PROVIDED DATA.
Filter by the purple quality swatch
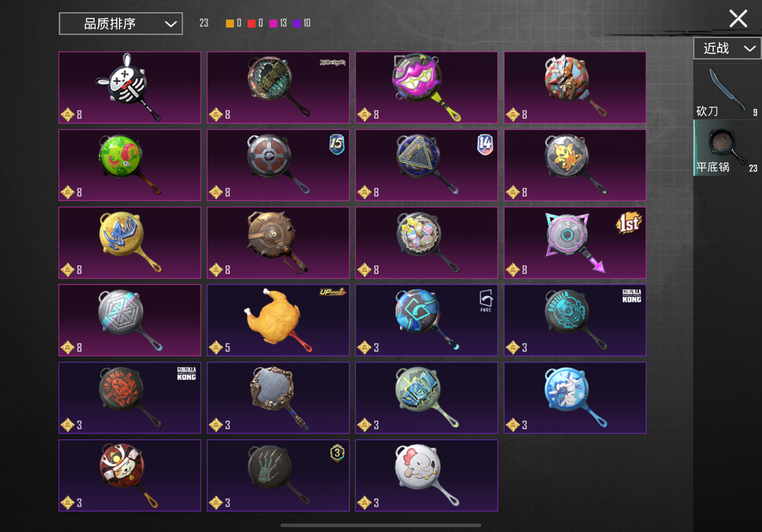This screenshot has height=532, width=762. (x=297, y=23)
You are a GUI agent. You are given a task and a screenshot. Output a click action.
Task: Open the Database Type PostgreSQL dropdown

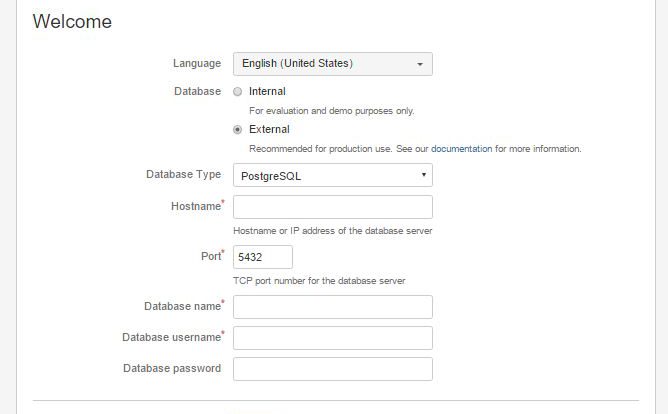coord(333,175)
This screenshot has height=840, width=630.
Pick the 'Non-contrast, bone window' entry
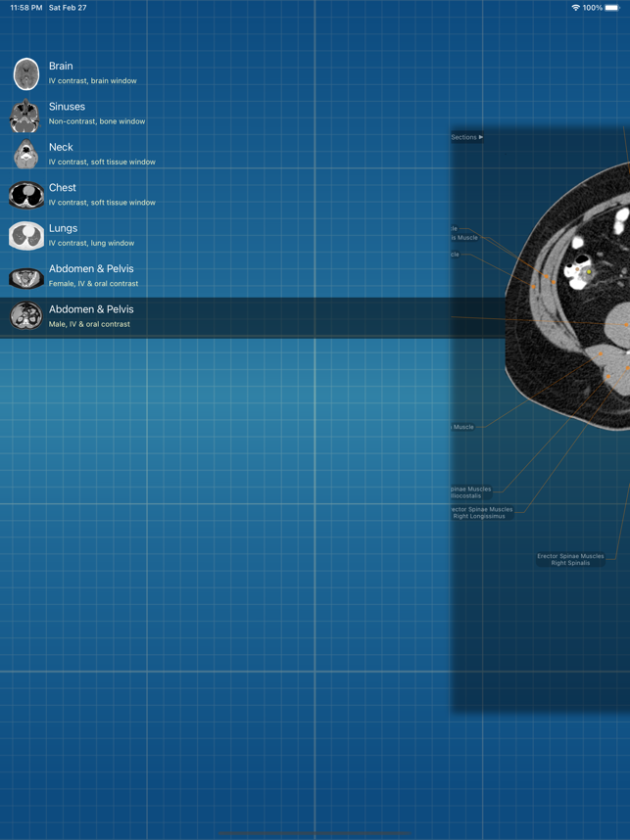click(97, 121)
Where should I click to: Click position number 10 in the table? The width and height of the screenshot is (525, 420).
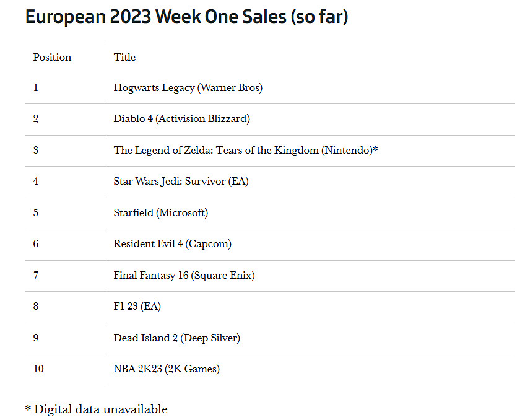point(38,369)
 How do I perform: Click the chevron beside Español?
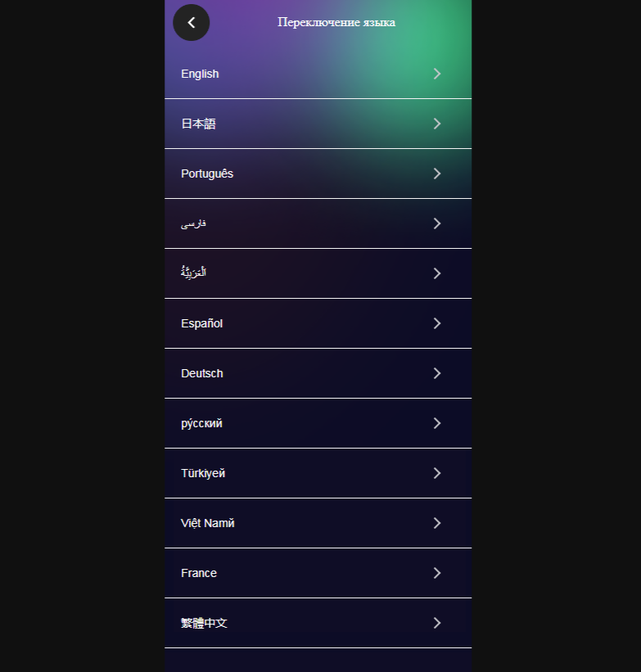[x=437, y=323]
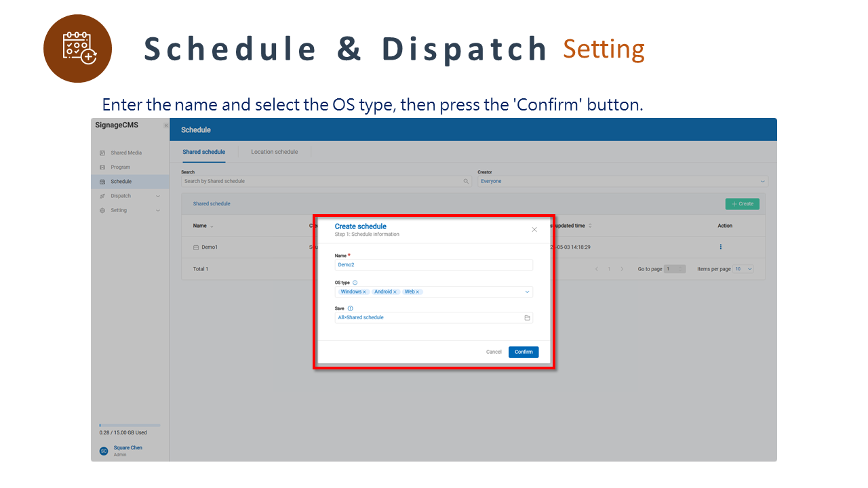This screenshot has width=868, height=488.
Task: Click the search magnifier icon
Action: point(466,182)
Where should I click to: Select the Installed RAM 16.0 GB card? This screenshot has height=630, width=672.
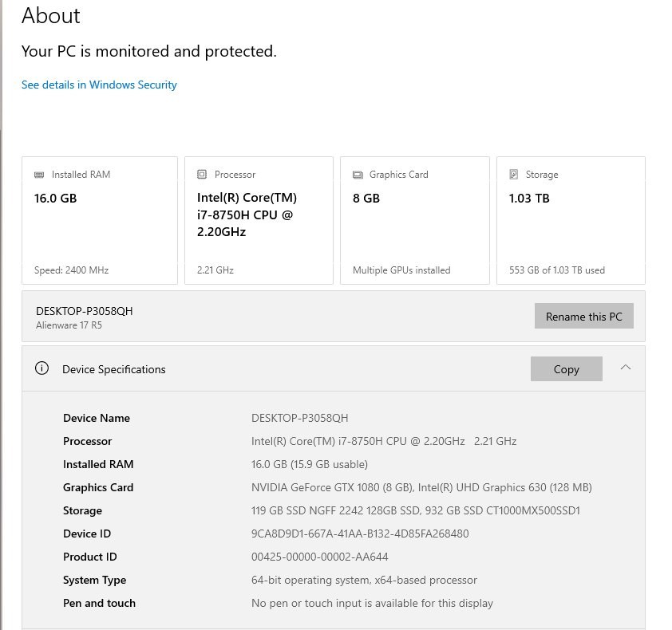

...

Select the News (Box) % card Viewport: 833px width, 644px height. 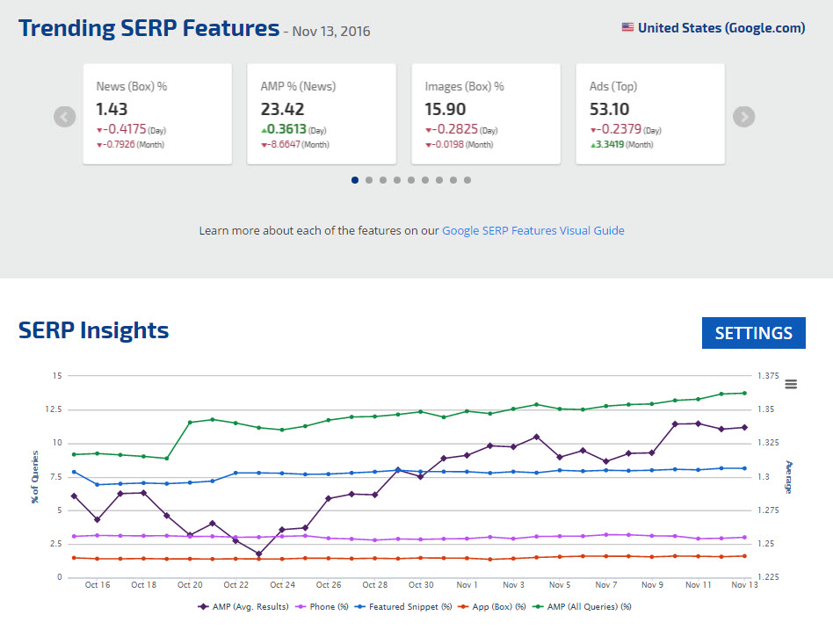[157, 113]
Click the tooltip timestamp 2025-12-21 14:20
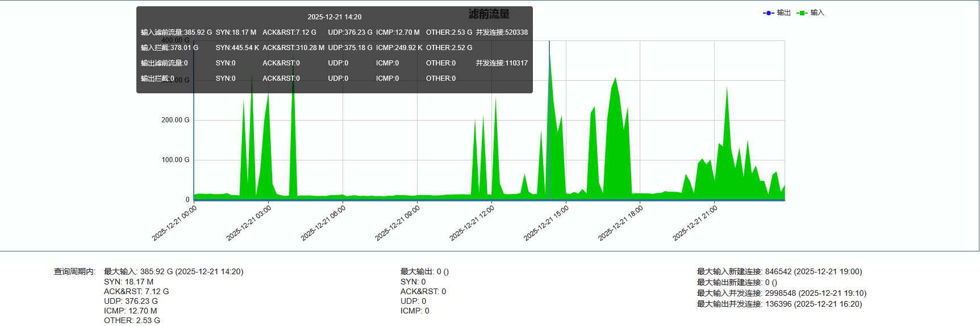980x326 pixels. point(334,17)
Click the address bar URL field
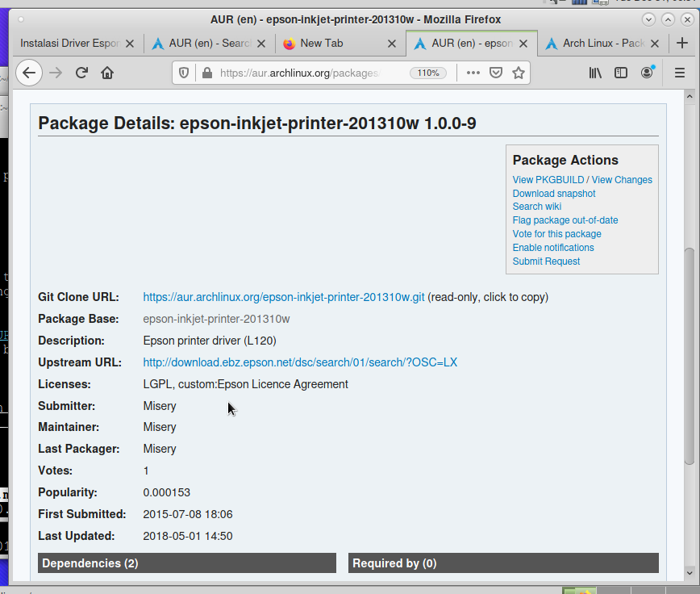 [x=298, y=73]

--

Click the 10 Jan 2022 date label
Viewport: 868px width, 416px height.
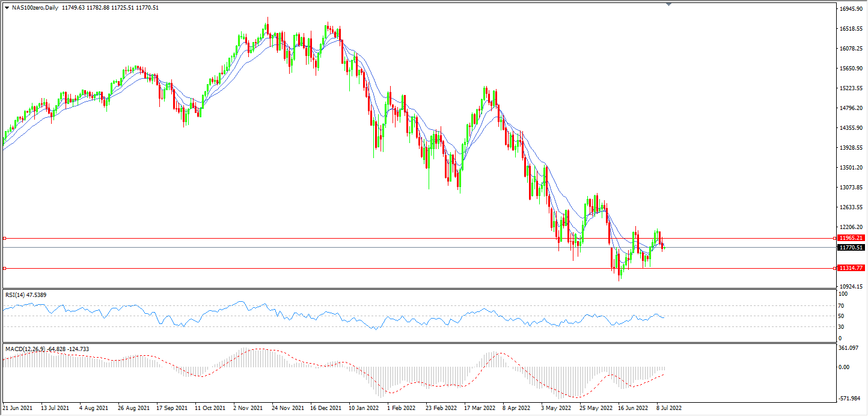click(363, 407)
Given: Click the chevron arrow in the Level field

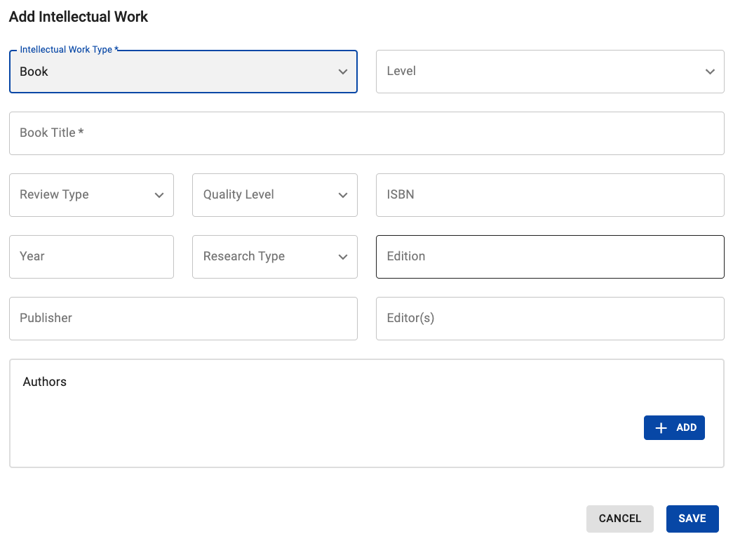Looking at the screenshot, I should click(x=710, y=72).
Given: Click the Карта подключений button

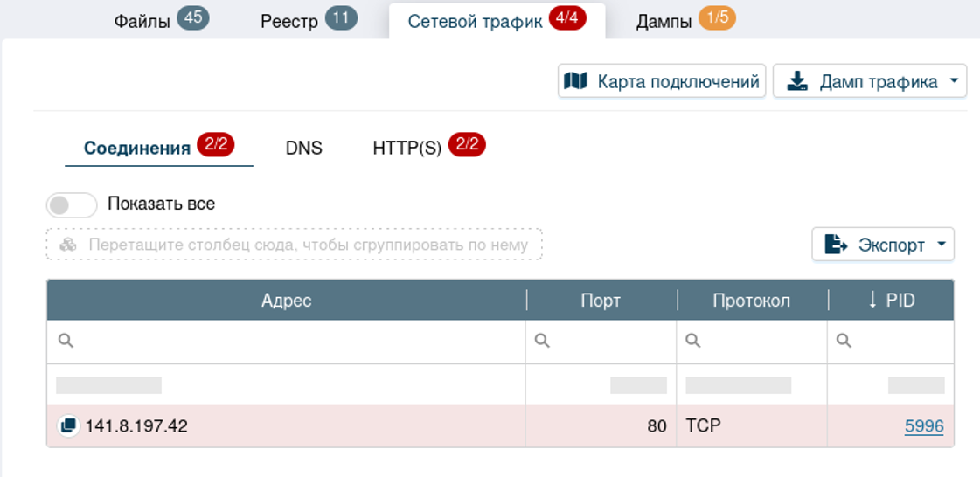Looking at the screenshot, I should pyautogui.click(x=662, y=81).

PROBLEM. Among the entries above, find the line with "Filter by the purple quality swatch" and repeat exactly from there through the line with "Where should I click to: Select", leaving out the pictures.

EXERCISE SOLUTION.
Filter by the purple quality swatch
This screenshot has height=532, width=762. (x=297, y=23)
You are a GUI agent. You are given a task and a screenshot. Output a click action.
Task: Open the Database Type PostgreSQL dropdown

coord(333,175)
This screenshot has height=840, width=630.
Pick the 'Non-contrast, bone window' entry
click(97, 121)
Where should I click to: Click position number 10 in the table? The width and height of the screenshot is (525, 420).
point(38,369)
 How do I perform: Click the chevron beside Español?
[x=437, y=323]
This screenshot has width=868, height=488.
Task: Click the search magnifier icon
Action: point(466,182)
Where should I click to: Select the Installed RAM 16.0 GB card? This screenshot has height=630, width=672.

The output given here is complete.